As many of you may know this is my pet hate. I have no problem with picking Hattie up (I know dog trainers say you should never do this) however if I pick her up and I get bitten then the offending owner will hopefully end up in court. Unfortunatly it is not a criminal offence for one dog to attack another but it is an offence for a dog to be dangerously out of control so bring it on bite me and I will see you in court!


----------



## lola24 (Aug 14, 2011)

Pollypiglet said:


> As many of you may know this is my pet hate. I have no problem with picking Hattie up (I know dog trainers say you should never do this) however if I pick her up and I get bitten then the offending owner will hopefully end up in court. Unfortunatly it is not a criminal offence for one dog to attack another but it is an offence for a dog to be dangerously out of control so bring it on bite me and I will see you in court!


Dog wardens can place conditions onto dogs that have shown aggression towards other dogs. They can insist that they are kept on a lead and or muzzled. It is always worth reporting these incidents to the dog warden as these calls are always logged, the more they get about a particular dog, the bigger the case against them and therefore the more they can do about them.


----------



## Scarlett (Dec 15, 2011)

Poor Lady, and poor you  All of these posts are making me very nervous about taking Scarlett out (she just got her last shot last week). Glad to hear that she is alright, but this definitely shouldn't happen so frequently!


----------



## mariag (Jun 19, 2011)

So glad to hear that Lady is OK. Hopefully she will regain her confidence quickly.

Oakley has been fine since his incident at the weekend & we went to puppy training class tonight & he was totally unfazed by the 10 other dogs.


----------



## lady amanda (Nov 26, 2010)

Thanks for all the support everyone.
We don't have something called a dog warden as far as I know....we have shelters and officers but they are generally dealing with larger cases. I also don't know the lady...or where she lives, or have ever seen her before.

Maria, I am so glad that little Oakley was un phased!! that is fantastic.

Lady yelped tonight when I touched the under side of her neck which worried me....we have a vet apointment for her yearly check up on saturday....so we will just have to see


----------



## katycat (Sep 30, 2011)

This happened to me when I was out walking with Griff a couple of weeks ago, but it was a Staffy puppy that had got out the owners house. Griff was on the lead and it just came up and bit him, I know I did the wrong thing but i lifted Griff up and it preceeded to bite my ankle.
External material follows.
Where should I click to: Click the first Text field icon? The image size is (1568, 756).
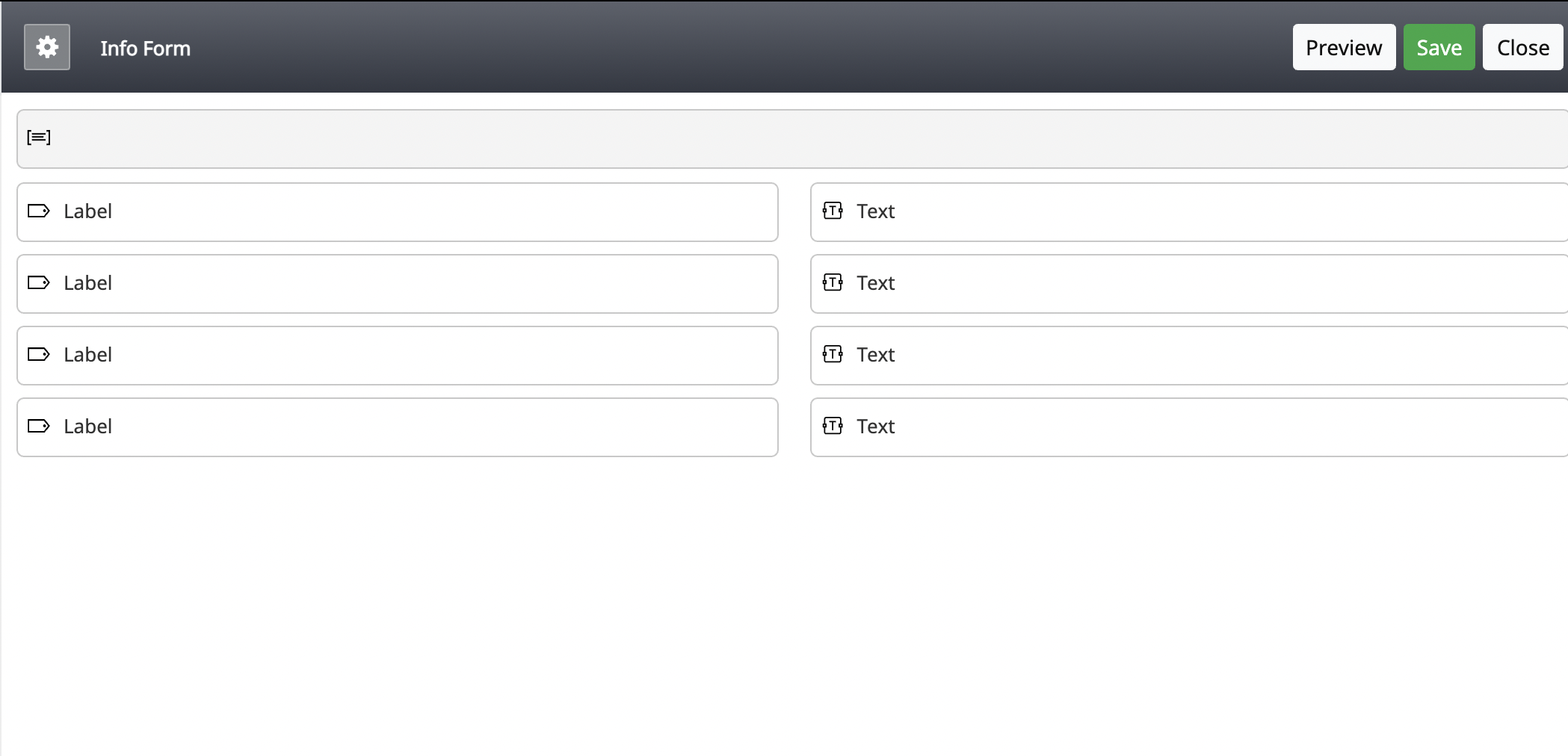pyautogui.click(x=833, y=211)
It then ran across the road to another dog which was on the lead and also bit that one to, then horror of horrors it ran on the road and was knocked over by a car, will never forget the noise it made. It came out from under the car and bolted. I managed to track down the owner who said I don't know how she is getting out. I have since heard that they could not find it for about 2 hours and eventually found it cowering in a corner, and that they had not even taken it to the vet . Luckily Griff has not been affected by it and has started his training classes, which he just loves, especially the ramps etc, think I might have to go down the agility route with him lol.


----------



## lady amanda (Nov 26, 2010)

I'm glad griff s ok...and you too


----------



## Ollie's "mom" (Dec 19, 2011)

*Who needs the license?..*



ali-s.j. said:


> Poor Lady, what a dreadful experience, thank goodness she wasn't badly hurt. It does make you wonder how far it can go before something is done about irresponsible owners. Unfortunately it will probably be some kind of blanket ban on letting dogs out without leads, or make them all wear muzzles, punishing the well behaved ones too!
> Hope you are all ok


Perhaps it is the owners who should be licensed!!!
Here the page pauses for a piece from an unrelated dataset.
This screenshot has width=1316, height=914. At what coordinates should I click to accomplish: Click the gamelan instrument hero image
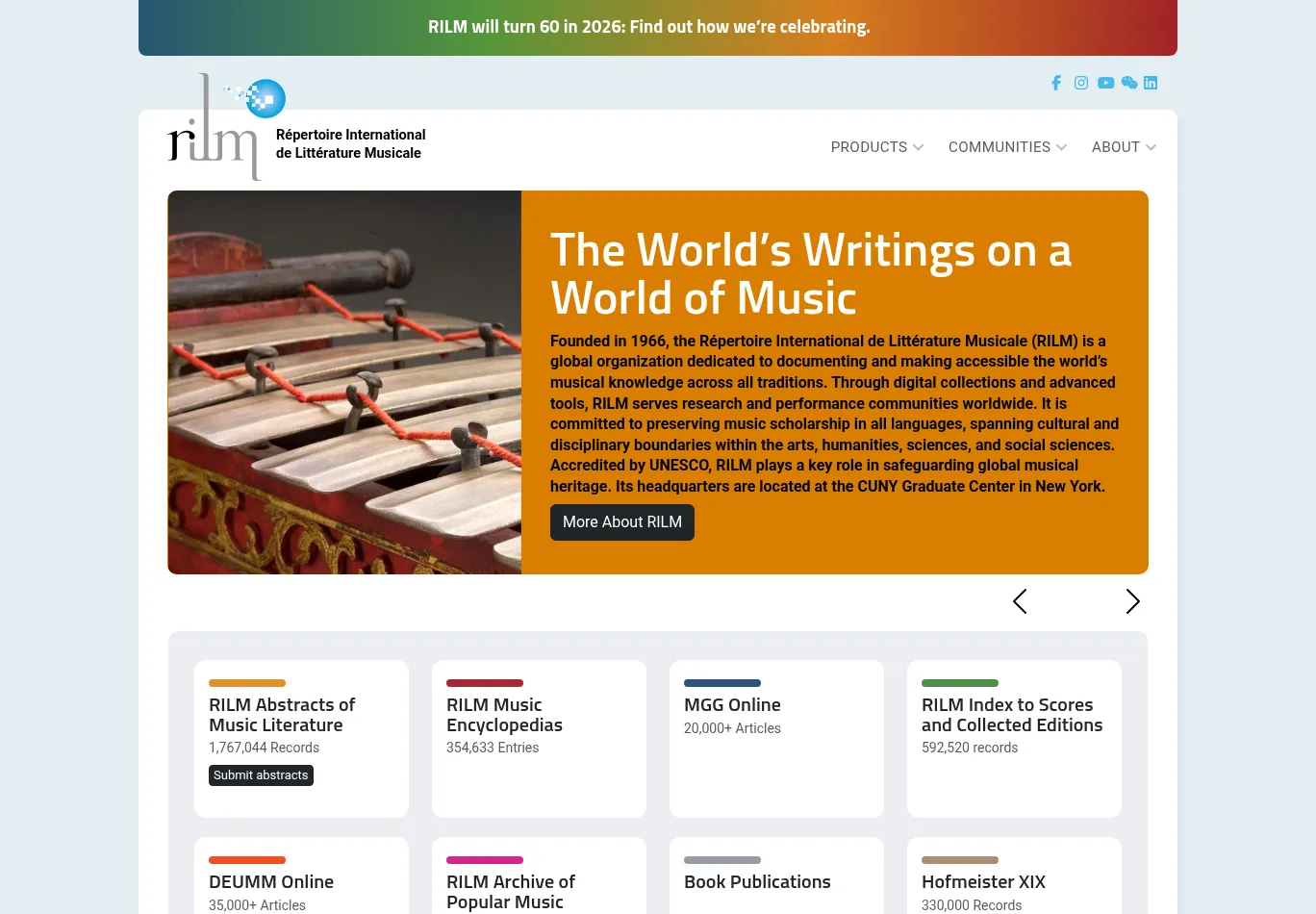click(344, 382)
On my beach no dogs are permitted off leash" during the season, and the hours are restricted during the rest of the year, and the number of permits are limited at that. (we are only 1400 permanent residents year round). In order to obtain an off leash permit the dog must display his. " manners" to the Self appointed Permit Czar (he is neither a breeder, trainer, Vet or any other animal professional, nor is he the island's animal control officer.). The standard for approval is not quite as high as the AKC's Good Citizen Award used to be, but the guidelines are similar. 

I am sorry about your (Lady, you and your husband), and appreciate the warning. I am in no hurry to visit a dog park with either Ollie or Morgan 
More on Mr Morgan in the appropriate forum,
Monica



be.


----------



## mariag (Jun 19, 2011)

Kate glad to hear that Griff & you are OK.

Amanda, hope that Lady gets on OK at the Vet appointment. Sending huge hugs from me & Oakley XXX


----------